Fortunately, the ELF specification, and really just about every other executable format still in common use, has a solution to all of the aforementioned problems (with the exception of the aforementioned IFUNC method of selecting CPU microarchitecture optimized functions: it’s a nonstandard GNU extension). This is where the Global Offset Table (GOT) steps in. The GOT serves as something of a central database for all the various symbols and their absolute addresses in memory. Thus, when a piece of code wants to look up the address of a symbol, whether to jump to that symbol if it’s a function, or to read and write to it if it’s a variable, it can peek into the GOT via a known base pointer, and an offset corresponding to that symbol’s index within the GOT. Specifically on the Alpha architecture, this base pointer is always stored in the gp, or global pointer, register, and so symbol addresses are loaded via a load quadword instruction as follows:

ldq $dest_reg, symbol_offset(gp)

This symbol offset is filled in by the static linker at program link-time, even on PIC binaries. As the Executable and Linking Format Specification, Version 1.2 states:

“Though the system chooses virtual addresses for individual processes, it maintains the segments’ relative positions. Because position-independent code uses relative addressing between segments, the difference between virtual addresses in memory must match the difference between virtual addresses in the file. The difference between the virtual address of any segment in memory and the corresponding virtual address in the file is thus a single constant value for any one executable or shared object in a given process. This difference is the base address.”

Put simply, various segments and the data within them will always be at specific offsets relative to one another once a program or shared library has been loaded into memory, regardless of the base address the program or shared library starts at. These offsets are computed ahead of time by the static linker, and thus, while the static linker won’t know where the global offset table will end up, it does know that printf will be located at, say, index 4 of the GOT once the program has been loaded.
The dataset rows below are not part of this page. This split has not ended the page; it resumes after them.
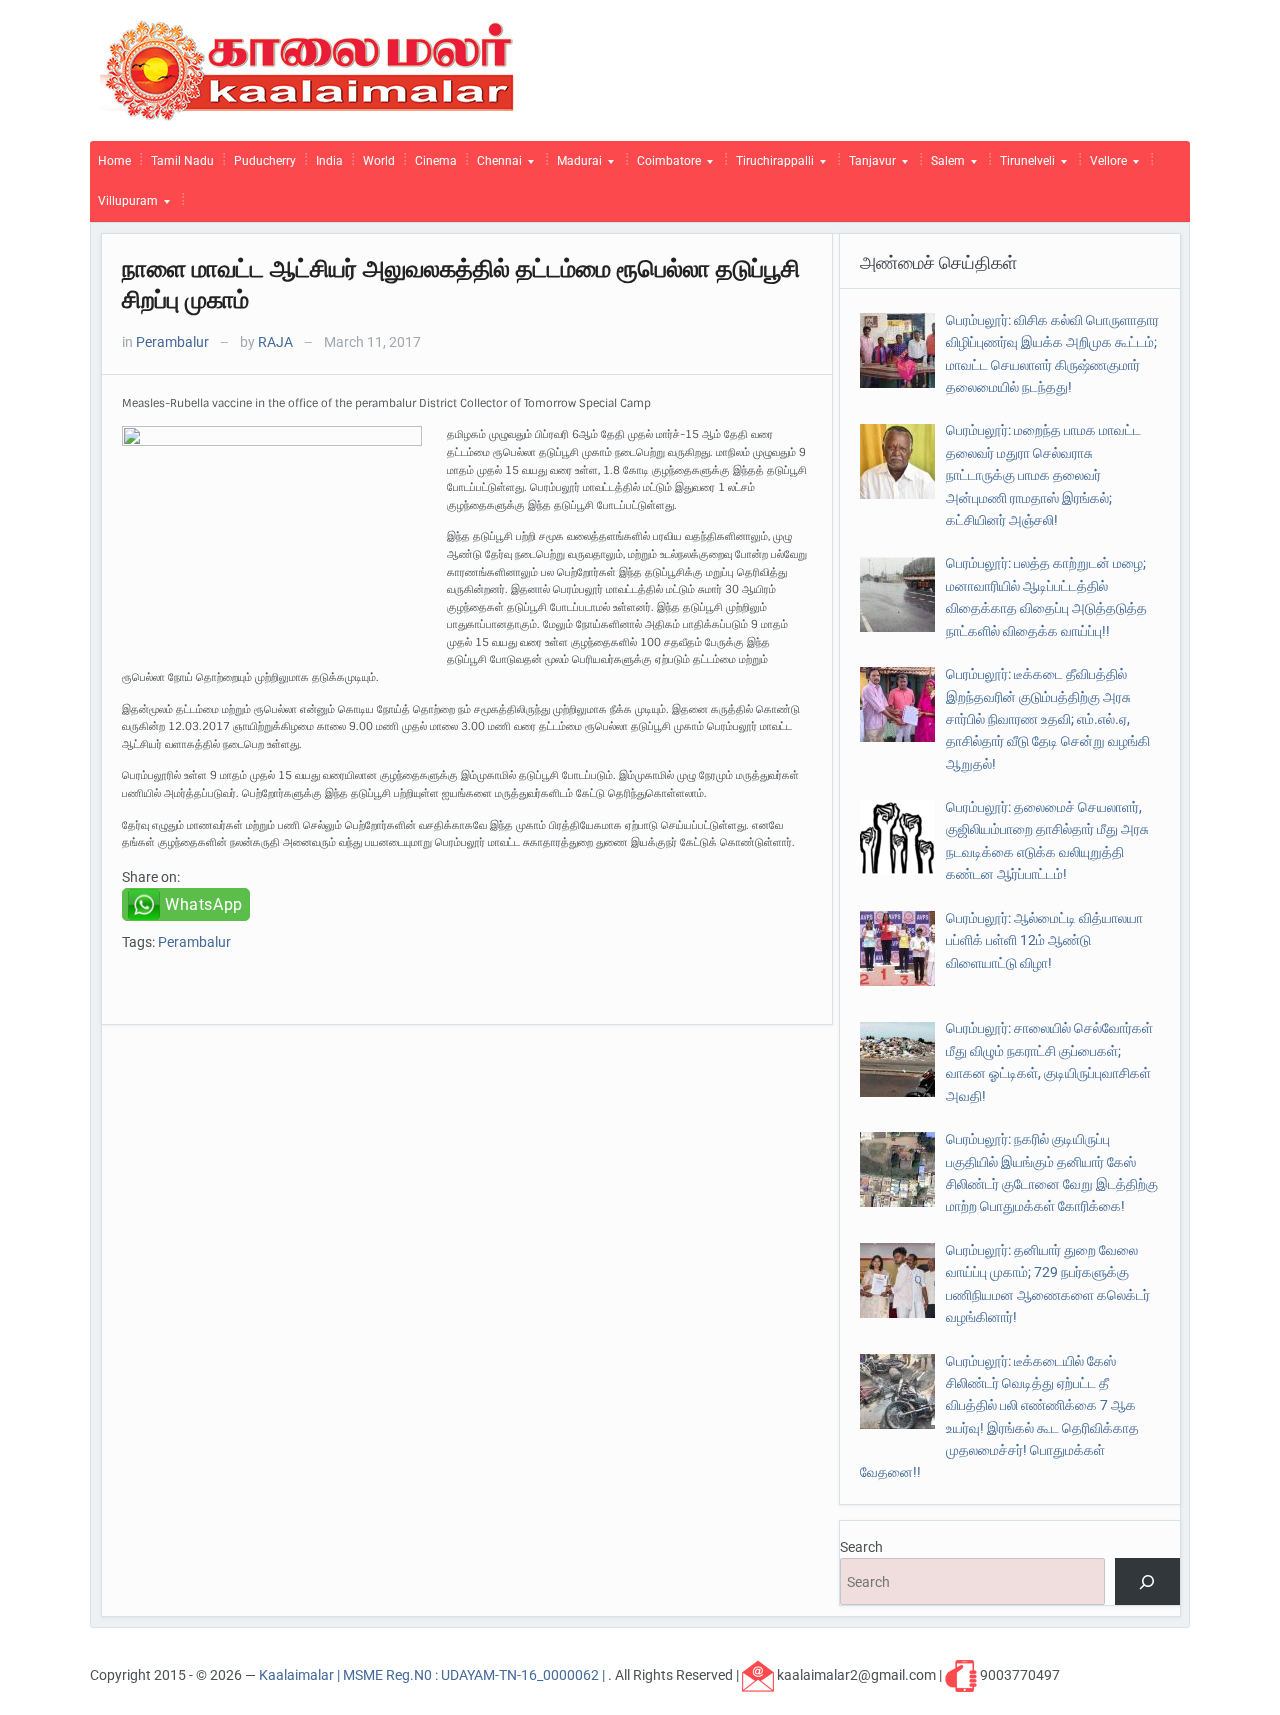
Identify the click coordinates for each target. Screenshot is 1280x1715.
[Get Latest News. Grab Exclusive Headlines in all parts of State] (307, 69)
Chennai (495, 166)
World (379, 161)
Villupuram (124, 206)
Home (114, 161)
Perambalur (172, 342)
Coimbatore (665, 166)
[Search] (1147, 1581)
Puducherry (265, 161)
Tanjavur (868, 166)
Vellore (1104, 166)
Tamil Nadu (182, 161)
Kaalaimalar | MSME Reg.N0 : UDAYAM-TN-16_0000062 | (433, 1675)
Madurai (575, 166)
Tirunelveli (1023, 166)
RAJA (275, 342)
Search (861, 1547)
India (329, 161)
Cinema (436, 161)
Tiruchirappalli (771, 166)
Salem (944, 166)
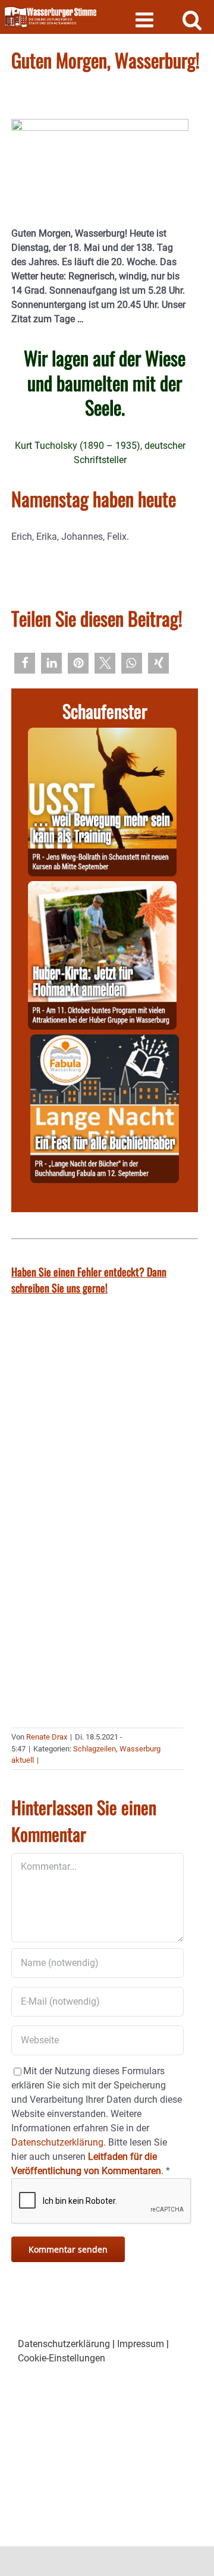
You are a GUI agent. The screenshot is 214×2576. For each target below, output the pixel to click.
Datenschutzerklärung (64, 2343)
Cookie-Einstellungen (61, 2358)
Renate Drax (46, 1736)
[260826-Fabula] (104, 1041)
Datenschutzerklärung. (58, 2142)
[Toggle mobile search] (192, 19)
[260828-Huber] (102, 888)
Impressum (140, 2343)
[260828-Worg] (102, 734)
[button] (24, 663)
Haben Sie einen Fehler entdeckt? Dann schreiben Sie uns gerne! (88, 1279)
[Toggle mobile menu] (146, 19)
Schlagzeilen (94, 1748)
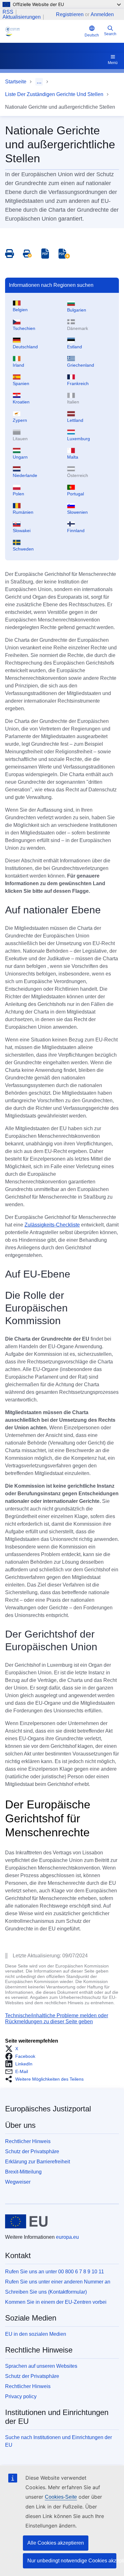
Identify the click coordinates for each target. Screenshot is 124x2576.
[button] (13, 2048)
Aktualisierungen (22, 17)
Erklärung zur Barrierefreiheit (37, 2161)
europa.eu (67, 2237)
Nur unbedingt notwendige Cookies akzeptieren (71, 2560)
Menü (113, 63)
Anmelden (102, 14)
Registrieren (70, 14)
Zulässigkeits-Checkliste (52, 1224)
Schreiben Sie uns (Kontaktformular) (46, 2292)
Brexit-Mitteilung (23, 2171)
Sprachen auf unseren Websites (41, 2366)
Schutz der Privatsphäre (32, 2151)
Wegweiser (18, 2182)
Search (110, 34)
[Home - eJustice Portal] (43, 31)
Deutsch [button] (92, 35)
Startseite (15, 81)
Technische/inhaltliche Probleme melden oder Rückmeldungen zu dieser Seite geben (56, 2018)
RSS (8, 12)
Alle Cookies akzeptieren (55, 2543)
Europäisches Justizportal (48, 2108)
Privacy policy (21, 2396)
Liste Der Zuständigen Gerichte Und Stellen (54, 94)
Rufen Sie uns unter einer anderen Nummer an (57, 2281)
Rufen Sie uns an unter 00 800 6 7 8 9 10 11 (54, 2271)
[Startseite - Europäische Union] (26, 2221)
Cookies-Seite (61, 2497)
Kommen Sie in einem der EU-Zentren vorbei (56, 2302)
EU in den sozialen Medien (35, 2334)
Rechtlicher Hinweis (28, 2141)
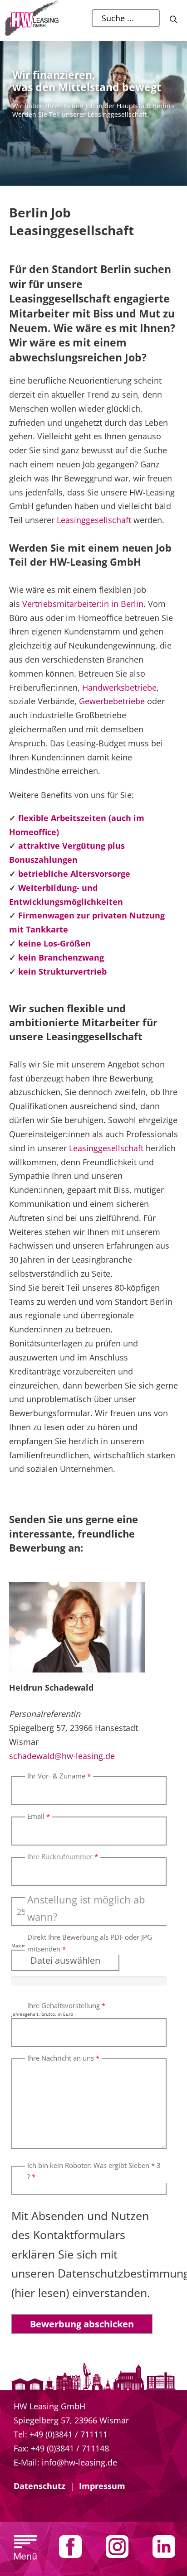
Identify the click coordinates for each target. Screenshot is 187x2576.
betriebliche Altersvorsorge (74, 873)
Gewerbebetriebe (112, 701)
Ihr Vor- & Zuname (59, 1775)
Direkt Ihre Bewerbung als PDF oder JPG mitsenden (89, 1942)
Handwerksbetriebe (119, 687)
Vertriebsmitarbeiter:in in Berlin (82, 603)
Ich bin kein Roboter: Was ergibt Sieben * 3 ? (94, 2171)
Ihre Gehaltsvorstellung (66, 2005)
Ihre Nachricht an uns (63, 2057)
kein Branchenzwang (61, 957)
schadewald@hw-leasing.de (62, 1755)
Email (38, 1816)
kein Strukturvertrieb (62, 971)
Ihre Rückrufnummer (62, 1856)
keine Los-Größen (54, 943)
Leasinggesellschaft (94, 519)
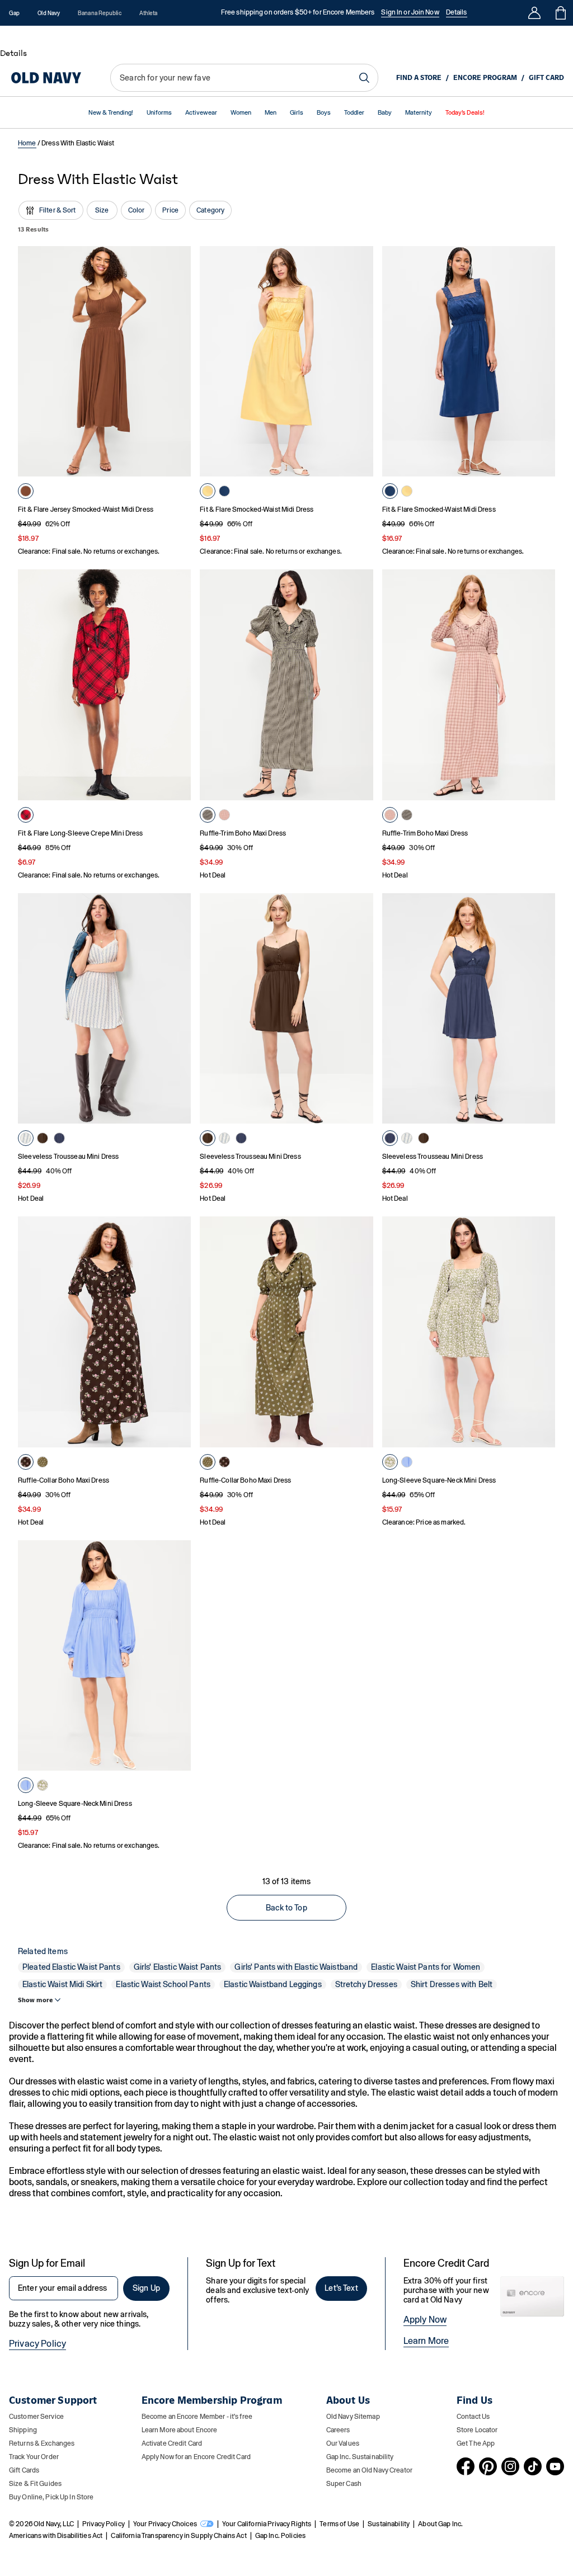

We already discussed that the dynamic linker is responsible for selecting the base address of PIC binaries and their shared libraries to prevent conflicts. However, it’s worthwhile to discuss how this change in base address is applied. As one may guess, it’s carried out by the dynamic linker applying a series of relocations, specifically “dynamic relocations.” Dynamic because they’re resolved at runtime rather than via the static linker. While there’s a variety of dynamic relocations, we’re most interested in R_ALPHA_RELATIVE, R_ALPHA_GLOB_DAT, and R_ALPHA_JMP_SLOT.

Dynamic Relocation Address Calculation
R_ALPHA_RELATIVE B + A
R_ALPHA_GLOB_DAT S
R_ALPHA_JMP_SLOT S (stub)

The static linker will fill some fields with pointers relative to a particular “preferred” base address. However, given that we’re talking about PIC code, the dynamic linker can move executables and shared libraries around to start at any location in memory. Thus, R_ALPHA_RELATIVE is employed to add the new base address to fields already populated with pointers. For example, certain GOT entries in some binaries will be prepopulated with symbol pointers relative to the “preferred” base address if that symbol is defined within the binary. After the R_ALPHA_RELATIVE relocations are processed, those function pointers will now be relative to the proper base address.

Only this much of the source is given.